HOW TO COMPLETE THIS TASK:
Copy word for word the lines between the one holding "Locate an element on the screen. This" and the one holding "contact-name: Lori Kaufman is", inclusive.

RECORD SET:
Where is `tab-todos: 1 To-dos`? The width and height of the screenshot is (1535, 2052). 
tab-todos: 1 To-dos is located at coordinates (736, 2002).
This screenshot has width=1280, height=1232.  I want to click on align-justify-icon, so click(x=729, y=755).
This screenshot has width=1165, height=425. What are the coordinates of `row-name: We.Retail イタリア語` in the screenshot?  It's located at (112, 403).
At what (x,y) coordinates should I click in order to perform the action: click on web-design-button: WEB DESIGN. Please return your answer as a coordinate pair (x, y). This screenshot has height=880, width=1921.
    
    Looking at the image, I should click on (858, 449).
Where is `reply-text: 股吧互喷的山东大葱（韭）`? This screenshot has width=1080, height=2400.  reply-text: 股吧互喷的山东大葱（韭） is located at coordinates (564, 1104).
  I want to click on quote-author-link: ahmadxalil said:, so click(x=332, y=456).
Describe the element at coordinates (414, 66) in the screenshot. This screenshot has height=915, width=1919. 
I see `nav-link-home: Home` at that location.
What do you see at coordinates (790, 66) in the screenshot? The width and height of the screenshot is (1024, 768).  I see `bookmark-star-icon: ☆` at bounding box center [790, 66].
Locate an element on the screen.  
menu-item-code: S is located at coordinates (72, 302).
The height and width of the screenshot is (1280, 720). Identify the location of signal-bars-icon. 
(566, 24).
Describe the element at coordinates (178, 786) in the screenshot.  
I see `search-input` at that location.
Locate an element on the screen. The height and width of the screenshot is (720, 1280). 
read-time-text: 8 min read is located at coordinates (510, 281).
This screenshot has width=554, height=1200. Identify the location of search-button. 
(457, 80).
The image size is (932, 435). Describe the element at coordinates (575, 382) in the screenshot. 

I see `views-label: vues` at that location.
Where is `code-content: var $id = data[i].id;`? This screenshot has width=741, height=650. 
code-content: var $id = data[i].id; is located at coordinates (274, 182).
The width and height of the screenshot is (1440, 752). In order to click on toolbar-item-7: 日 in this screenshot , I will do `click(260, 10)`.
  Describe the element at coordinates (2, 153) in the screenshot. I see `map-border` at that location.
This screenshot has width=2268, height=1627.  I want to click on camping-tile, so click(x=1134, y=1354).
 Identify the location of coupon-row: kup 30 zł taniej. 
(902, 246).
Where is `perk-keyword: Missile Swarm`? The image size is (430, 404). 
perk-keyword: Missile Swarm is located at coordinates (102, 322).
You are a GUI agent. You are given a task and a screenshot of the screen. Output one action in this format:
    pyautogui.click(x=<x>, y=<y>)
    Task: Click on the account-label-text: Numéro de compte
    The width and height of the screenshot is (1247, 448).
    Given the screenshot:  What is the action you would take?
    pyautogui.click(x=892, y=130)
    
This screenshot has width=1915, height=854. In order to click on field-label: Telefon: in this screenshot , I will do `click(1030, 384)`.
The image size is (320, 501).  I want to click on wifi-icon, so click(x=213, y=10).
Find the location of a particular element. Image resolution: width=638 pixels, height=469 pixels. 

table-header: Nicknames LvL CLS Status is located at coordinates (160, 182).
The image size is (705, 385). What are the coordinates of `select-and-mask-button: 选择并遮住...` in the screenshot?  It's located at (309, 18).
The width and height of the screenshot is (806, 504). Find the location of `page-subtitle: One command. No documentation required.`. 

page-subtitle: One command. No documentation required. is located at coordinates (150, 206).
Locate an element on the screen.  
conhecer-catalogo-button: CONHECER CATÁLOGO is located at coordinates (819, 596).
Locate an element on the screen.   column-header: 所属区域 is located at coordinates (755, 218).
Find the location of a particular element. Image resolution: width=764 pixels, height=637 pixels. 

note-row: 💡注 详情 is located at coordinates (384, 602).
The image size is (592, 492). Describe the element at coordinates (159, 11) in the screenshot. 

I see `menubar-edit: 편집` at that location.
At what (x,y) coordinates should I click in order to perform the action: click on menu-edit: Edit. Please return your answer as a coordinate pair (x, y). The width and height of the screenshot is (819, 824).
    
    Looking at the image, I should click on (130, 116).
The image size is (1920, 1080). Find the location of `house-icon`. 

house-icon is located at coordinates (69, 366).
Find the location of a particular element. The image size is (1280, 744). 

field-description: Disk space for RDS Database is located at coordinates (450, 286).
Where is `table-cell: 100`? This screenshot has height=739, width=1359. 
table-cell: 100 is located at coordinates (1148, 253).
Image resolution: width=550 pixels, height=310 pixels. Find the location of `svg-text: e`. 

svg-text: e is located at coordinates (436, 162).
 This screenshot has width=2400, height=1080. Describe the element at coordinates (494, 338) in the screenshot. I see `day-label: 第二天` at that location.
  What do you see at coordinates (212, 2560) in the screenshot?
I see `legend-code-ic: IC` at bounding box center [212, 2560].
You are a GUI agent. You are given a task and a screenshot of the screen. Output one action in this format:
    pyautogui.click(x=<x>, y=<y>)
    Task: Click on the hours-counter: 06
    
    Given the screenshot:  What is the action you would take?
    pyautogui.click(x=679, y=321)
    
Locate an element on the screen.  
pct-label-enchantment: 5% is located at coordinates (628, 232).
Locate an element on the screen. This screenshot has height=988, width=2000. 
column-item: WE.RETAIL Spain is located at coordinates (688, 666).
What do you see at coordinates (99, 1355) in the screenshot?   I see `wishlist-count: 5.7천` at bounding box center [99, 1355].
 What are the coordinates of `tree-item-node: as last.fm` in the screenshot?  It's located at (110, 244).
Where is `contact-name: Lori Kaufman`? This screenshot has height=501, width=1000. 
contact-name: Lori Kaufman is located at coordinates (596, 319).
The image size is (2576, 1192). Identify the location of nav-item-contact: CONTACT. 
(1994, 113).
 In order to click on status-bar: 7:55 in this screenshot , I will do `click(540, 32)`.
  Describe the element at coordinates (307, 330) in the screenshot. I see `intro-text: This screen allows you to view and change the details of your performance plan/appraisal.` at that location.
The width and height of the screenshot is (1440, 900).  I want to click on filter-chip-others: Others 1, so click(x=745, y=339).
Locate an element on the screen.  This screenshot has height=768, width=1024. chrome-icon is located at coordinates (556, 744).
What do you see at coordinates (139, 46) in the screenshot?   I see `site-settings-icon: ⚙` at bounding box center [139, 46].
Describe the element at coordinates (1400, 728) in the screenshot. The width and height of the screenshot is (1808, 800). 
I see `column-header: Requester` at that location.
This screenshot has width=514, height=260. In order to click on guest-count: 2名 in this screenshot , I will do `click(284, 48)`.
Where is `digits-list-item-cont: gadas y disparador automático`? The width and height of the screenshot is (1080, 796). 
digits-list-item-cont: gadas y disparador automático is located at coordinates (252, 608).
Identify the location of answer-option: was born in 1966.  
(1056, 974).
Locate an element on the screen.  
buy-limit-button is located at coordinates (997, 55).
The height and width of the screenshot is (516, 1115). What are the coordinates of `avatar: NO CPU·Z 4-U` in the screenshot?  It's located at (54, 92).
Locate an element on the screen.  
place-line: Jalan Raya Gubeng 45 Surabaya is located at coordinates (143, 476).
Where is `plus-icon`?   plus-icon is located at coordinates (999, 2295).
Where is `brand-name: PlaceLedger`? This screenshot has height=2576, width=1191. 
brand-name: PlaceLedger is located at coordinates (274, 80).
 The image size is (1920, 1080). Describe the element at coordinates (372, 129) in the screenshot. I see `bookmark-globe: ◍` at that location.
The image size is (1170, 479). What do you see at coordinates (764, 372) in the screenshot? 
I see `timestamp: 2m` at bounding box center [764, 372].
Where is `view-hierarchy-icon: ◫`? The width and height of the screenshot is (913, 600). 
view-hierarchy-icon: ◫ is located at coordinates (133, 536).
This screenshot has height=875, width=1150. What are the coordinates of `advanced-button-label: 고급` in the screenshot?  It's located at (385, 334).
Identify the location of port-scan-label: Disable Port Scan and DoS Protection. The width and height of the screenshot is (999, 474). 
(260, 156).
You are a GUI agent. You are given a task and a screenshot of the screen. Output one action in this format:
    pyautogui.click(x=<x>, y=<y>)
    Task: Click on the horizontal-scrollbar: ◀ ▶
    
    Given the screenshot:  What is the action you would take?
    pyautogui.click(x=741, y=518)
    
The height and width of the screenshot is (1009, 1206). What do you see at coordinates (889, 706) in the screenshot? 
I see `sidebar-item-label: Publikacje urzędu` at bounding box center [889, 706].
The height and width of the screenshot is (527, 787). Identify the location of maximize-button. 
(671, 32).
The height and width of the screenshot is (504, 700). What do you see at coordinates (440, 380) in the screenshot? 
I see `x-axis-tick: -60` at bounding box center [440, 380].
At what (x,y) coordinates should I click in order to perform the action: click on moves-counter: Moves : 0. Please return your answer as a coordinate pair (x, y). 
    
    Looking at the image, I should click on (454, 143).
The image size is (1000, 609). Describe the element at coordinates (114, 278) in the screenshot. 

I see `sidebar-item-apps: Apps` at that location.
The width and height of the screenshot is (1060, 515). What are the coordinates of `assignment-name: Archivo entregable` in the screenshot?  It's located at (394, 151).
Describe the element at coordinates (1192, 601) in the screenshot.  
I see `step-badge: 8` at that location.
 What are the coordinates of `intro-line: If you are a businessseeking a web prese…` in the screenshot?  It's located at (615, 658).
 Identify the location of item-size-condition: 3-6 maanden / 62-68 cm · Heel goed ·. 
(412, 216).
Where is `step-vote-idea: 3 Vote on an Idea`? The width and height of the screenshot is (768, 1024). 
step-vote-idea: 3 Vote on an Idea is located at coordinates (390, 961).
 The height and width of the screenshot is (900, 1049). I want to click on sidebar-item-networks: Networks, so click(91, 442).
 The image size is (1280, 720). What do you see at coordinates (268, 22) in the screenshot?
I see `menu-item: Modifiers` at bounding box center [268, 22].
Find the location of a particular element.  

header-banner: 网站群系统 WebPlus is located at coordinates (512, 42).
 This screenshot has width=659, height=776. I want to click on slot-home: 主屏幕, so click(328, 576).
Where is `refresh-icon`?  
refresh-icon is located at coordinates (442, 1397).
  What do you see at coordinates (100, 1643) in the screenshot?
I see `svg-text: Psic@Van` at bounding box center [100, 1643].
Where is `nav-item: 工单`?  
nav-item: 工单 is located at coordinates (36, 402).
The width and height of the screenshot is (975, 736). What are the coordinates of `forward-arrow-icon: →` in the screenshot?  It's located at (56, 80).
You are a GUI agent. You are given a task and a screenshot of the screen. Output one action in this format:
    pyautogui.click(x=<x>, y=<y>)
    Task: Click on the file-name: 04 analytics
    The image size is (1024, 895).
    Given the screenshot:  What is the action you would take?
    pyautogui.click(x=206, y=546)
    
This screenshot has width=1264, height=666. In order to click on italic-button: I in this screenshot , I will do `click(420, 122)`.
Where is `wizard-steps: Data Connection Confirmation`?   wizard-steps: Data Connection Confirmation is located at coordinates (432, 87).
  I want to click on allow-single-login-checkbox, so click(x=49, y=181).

WRITTEN ANSWER:
Locate an element on the screen. This screenshot has height=988, width=2000. 
column-item: WE.RETAIL Spain is located at coordinates (688, 666).
What do you see at coordinates (99, 1355) in the screenshot?   I see `wishlist-count: 5.7천` at bounding box center [99, 1355].
 What are the coordinates of `tree-item-node: as last.fm` in the screenshot?  It's located at (110, 244).
Where is `contact-name: Lori Kaufman`? This screenshot has height=501, width=1000. 
contact-name: Lori Kaufman is located at coordinates (596, 319).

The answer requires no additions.